“When, my dears, is the right age to die?”
Our hostess, the centenarian
Dorothea Tanning, saw herself
out of the running, but enjoyed
hounding her guests (and herself)
with this mean stickler—it was as if
one of the Fates was questioning us:
“David Alexander, I think you’re
the youngest artist at this table:
how old would you decide one must be
to claim a Deathbed of Distinction?”
“Ninety?” David’s scared digits seemed to
please Dorothea and the others . . .
Everyone but me. Count up the facts:
for the last sixty years of my life
I’ve attempted to do what I could
by way of poems, but it appears
that an alarming proportion of
Contemporary American Poets,
whose lives and works I believe I shared
in poetic and in social terms,
were having none of it: their lives ended!

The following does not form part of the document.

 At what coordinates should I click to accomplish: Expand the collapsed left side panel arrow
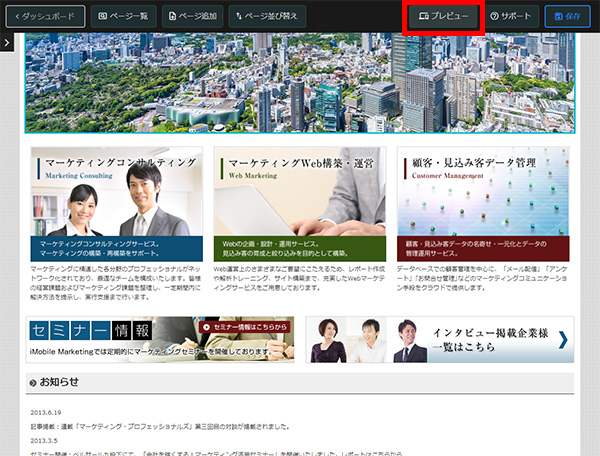6,43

Ammons Wright Plath Warren Bishop Rich
Roethke Clampitt Van Doren Van Duyn
Ginsberg Rukeyser Dugan Lowell
Finkel Simpson Hollander Merrill
Hecht O’Hara Kizer Kunitz Koch
Ransom Moss Kinnell (and this week!) Strand.
It would be all too easy to fill
more of my stanzas with more of such
mortalities . . . Count them for yourself:
every one is dead. And I’m alive!
I know, I know: I can always read
them, but they can’t read themselves (or me).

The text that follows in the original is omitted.